The first I heard of it was in a series of disgruntled tweets. A (male) friend in London argued that a mass-market clothing line was the antithesis of Lisbeth Salander – a lonely young woman who has been so harshly and sexually abused that she has retreated into a dark, genderless, punk shell of a life — with a tough-but-listless wardrobe to match.
Yes, Lisbeth is a fictional character. She is The Girl with the Dragon Tattoo, who exacts terrifying revenge on tormentors. She is also one of the most resonant characters to emerge from modern fiction.
To know her from the books or films is to pity the girl while admiring her steely inner strength. Legions of men and women – the books sold 27 million copies, according to Wikipedia — identify with Lisbeth, some relating their own traumas to hers. Anyone who bases a product on her image is likely to be confronted with some fans’ strongly held feelings.

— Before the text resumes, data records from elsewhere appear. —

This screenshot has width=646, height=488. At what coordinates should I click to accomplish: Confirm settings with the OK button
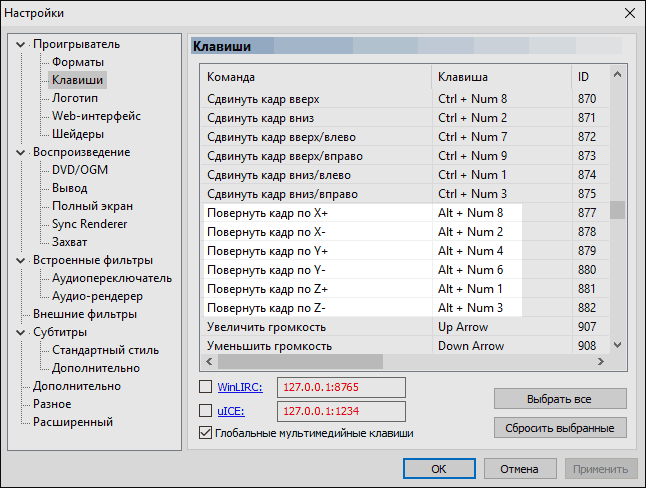tap(438, 468)
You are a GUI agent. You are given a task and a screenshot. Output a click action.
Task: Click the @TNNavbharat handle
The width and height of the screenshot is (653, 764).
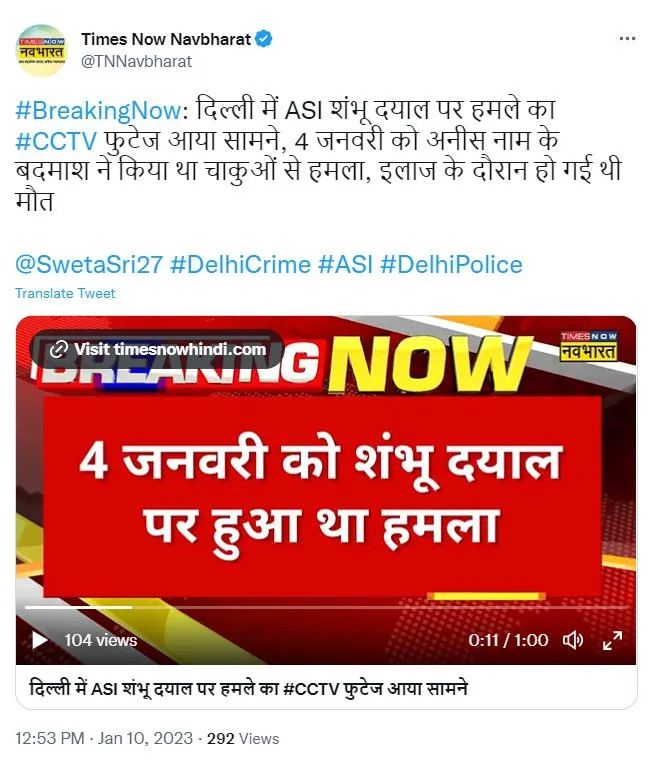coord(136,61)
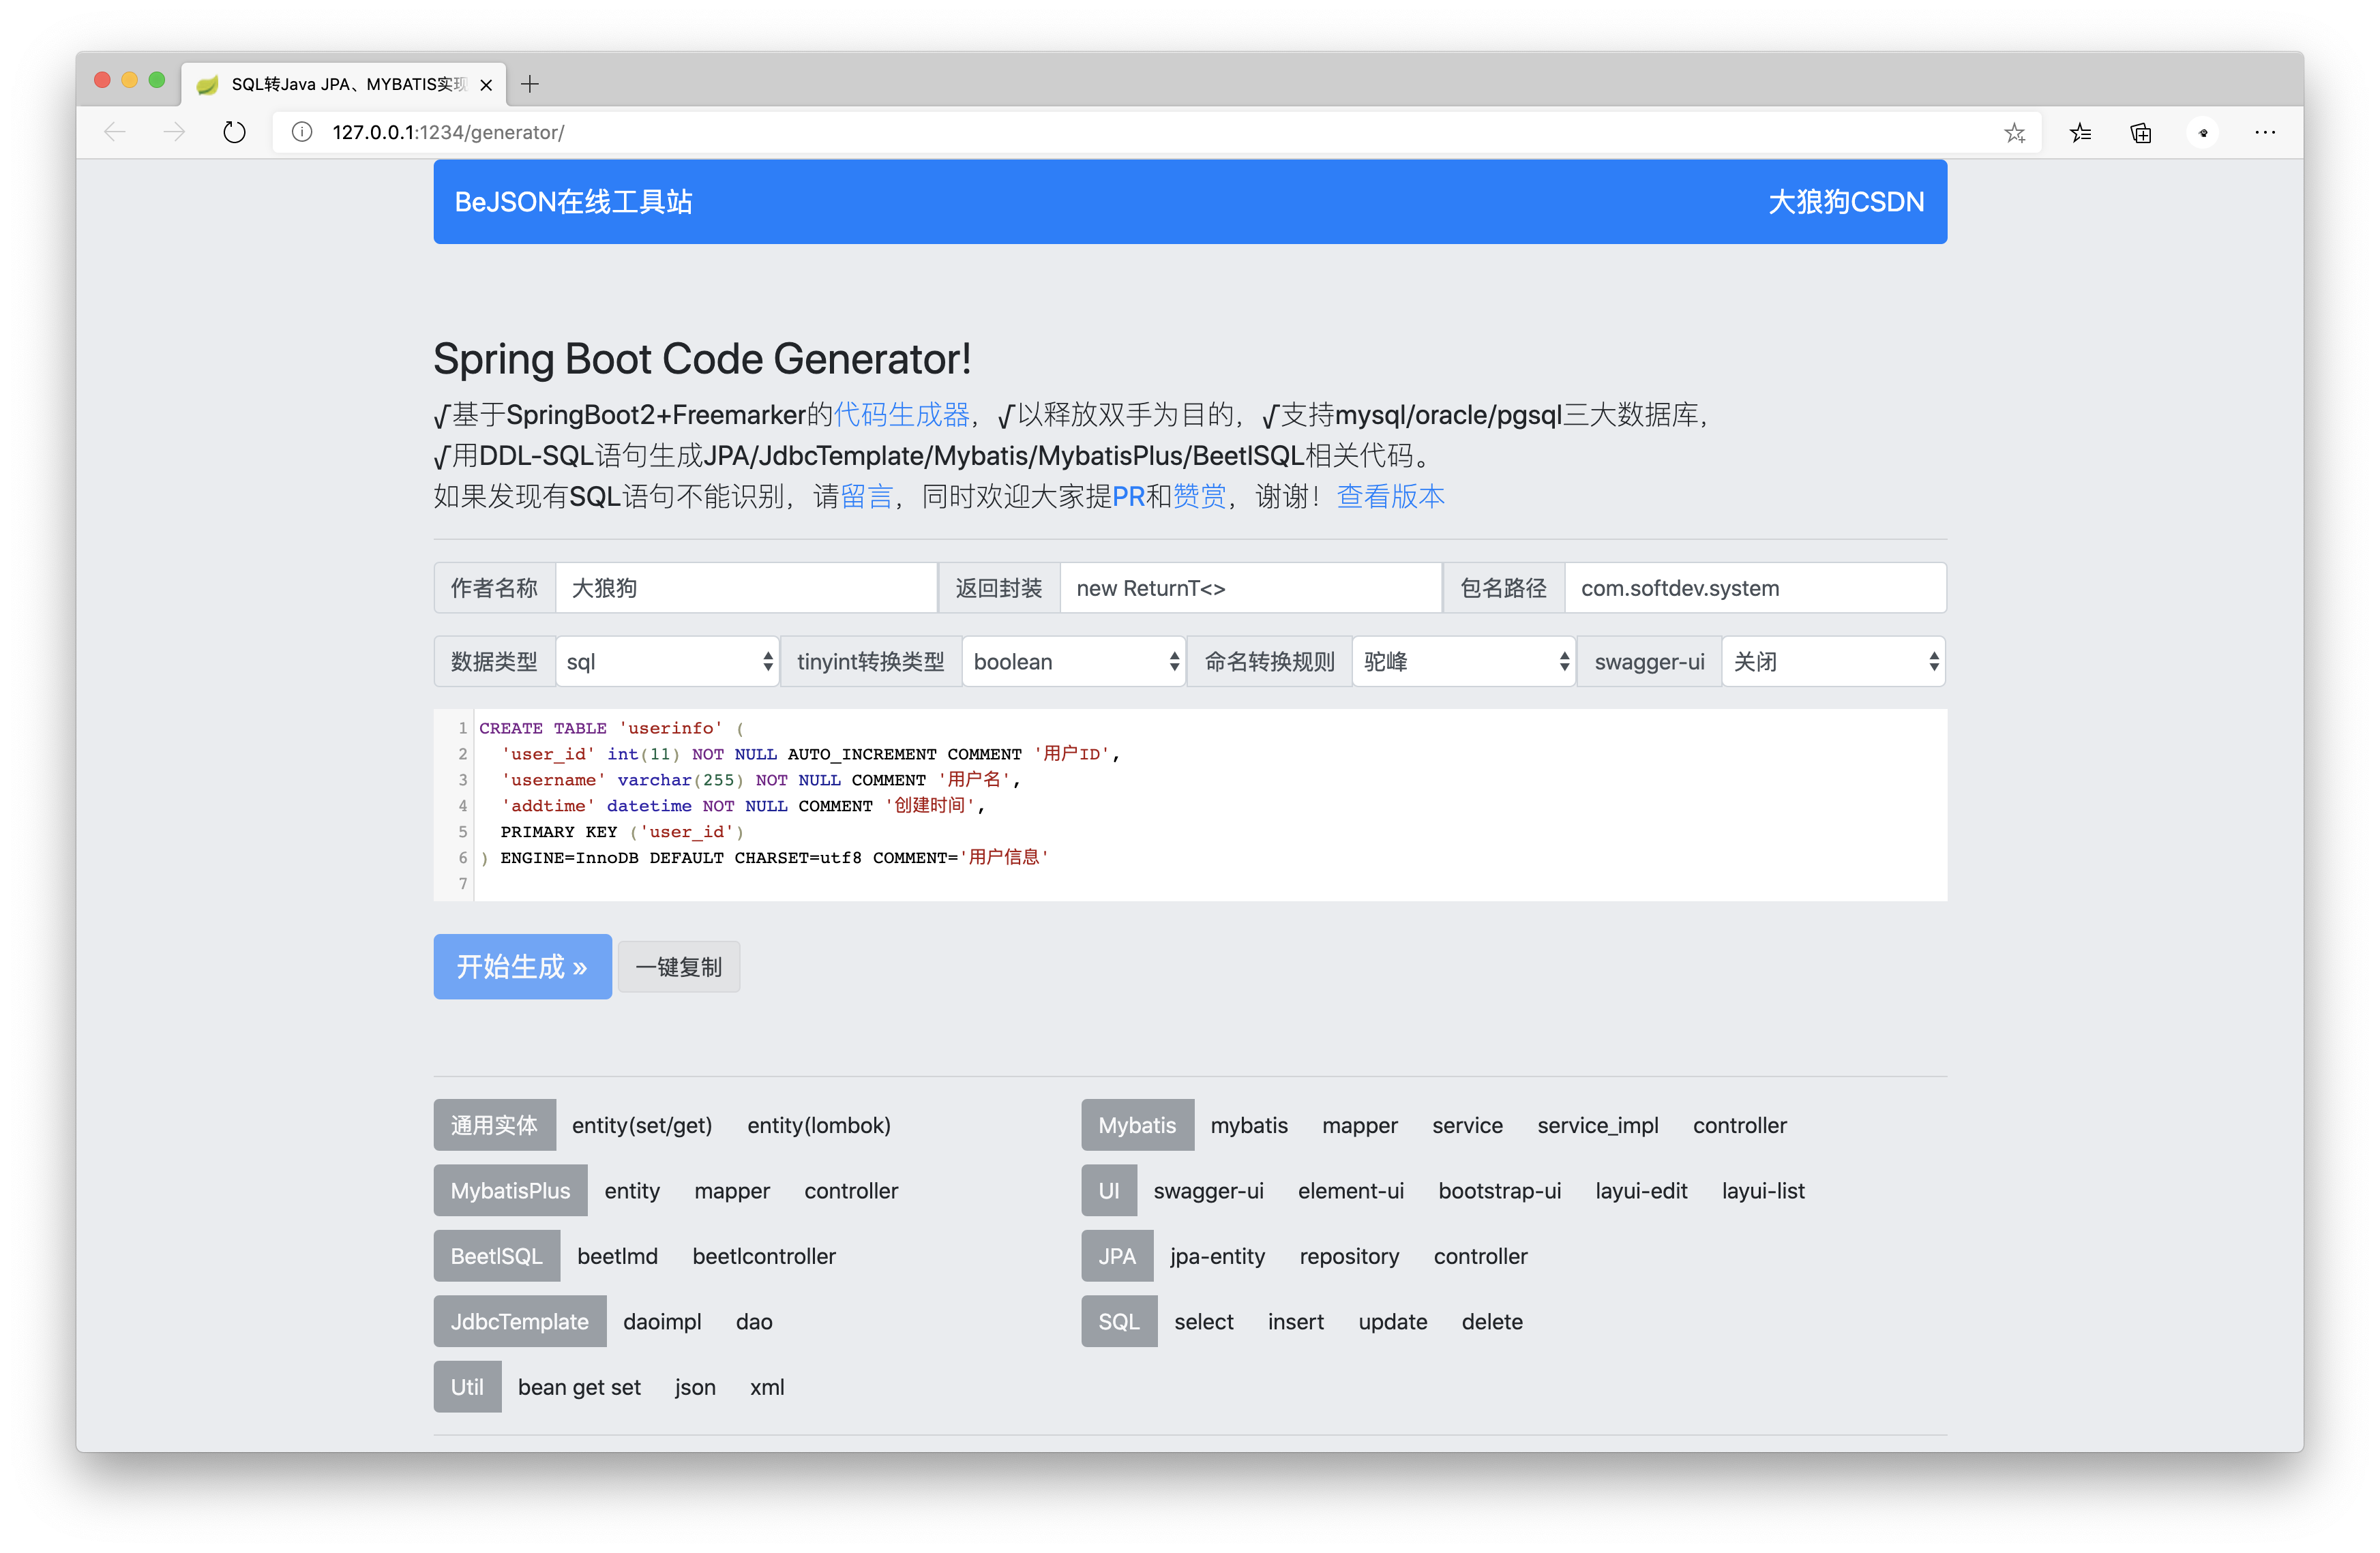Open the swagger-ui 关闭 dropdown
Viewport: 2380px width, 1553px height.
(x=1833, y=661)
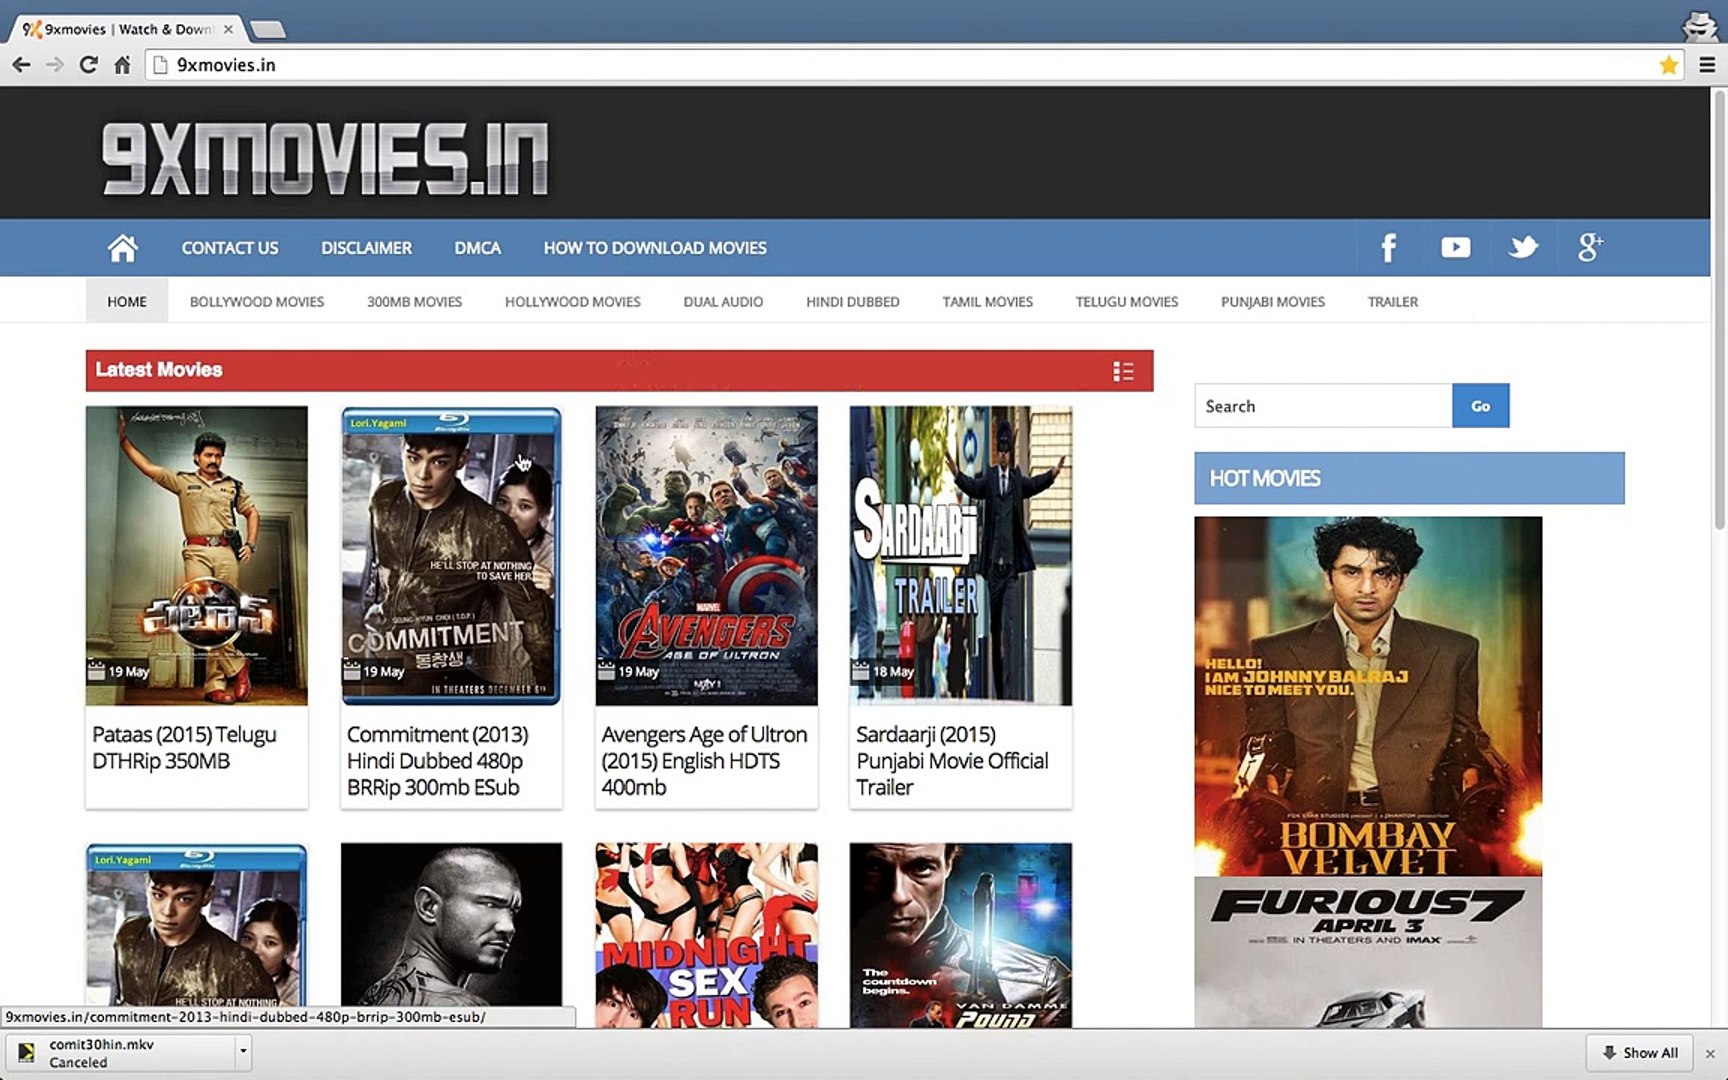
Task: Open the Bollywood Movies menu item
Action: [257, 301]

Blogger and writer Natalie Karneef, who says she is a rape survivor herself, has penned an “open letter” to H&M. She looks at the retailer’s commercial effort in stark terms with disturbing connotations, more as a rape-survivor-with-a-dragon-tattoo collection than cute affordable clothes aimed at style-conscious young people.
Karneef asks if the Swedish retailer has considered how rape survivors approach the task of dressing, ever-after second-guessing their own choices of skirt length and neckline. She writes:
“Lisbeth has been through hell, and her clothing is her armor. That’s her choice, and it’s an understandable choice. But you glamorize it, putting a glossy, trendy finish on the face of sexual violence and the rage and fear it leaves behind.”
We’ve asked H&M for a response, and will post it as soon as we hear back. Lisbeth’s creator can’t weigh in. The author, Stieg Larsson, died in 2004 at age 50.